**RECORDS FOR THE TASK**
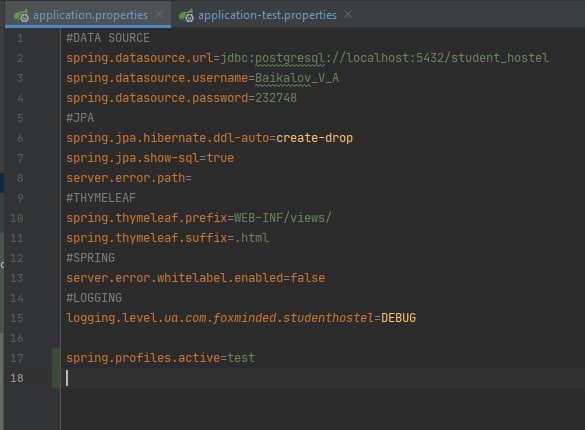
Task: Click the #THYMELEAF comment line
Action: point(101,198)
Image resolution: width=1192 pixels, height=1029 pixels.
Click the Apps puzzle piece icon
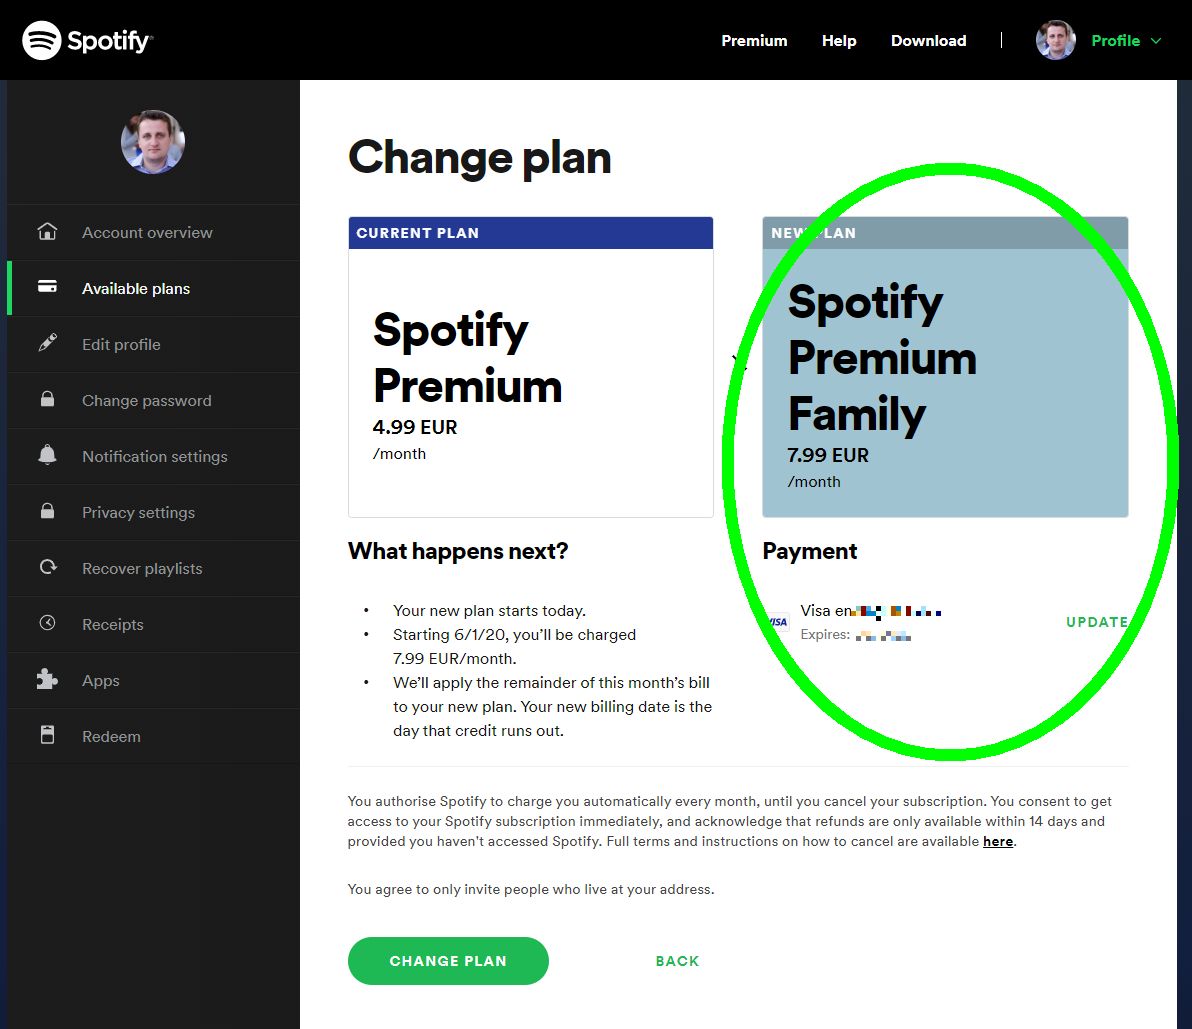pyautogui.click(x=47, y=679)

**BRIEF**
From the line with "Image resolution: width=1192" to the last line of the material, both inclusive, set down every line exactly and nothing else; omit pictures.

**EXERCISE ANSWER**
Image resolution: width=1192 pixels, height=1029 pixels.
Click the Apps puzzle piece icon
pyautogui.click(x=47, y=679)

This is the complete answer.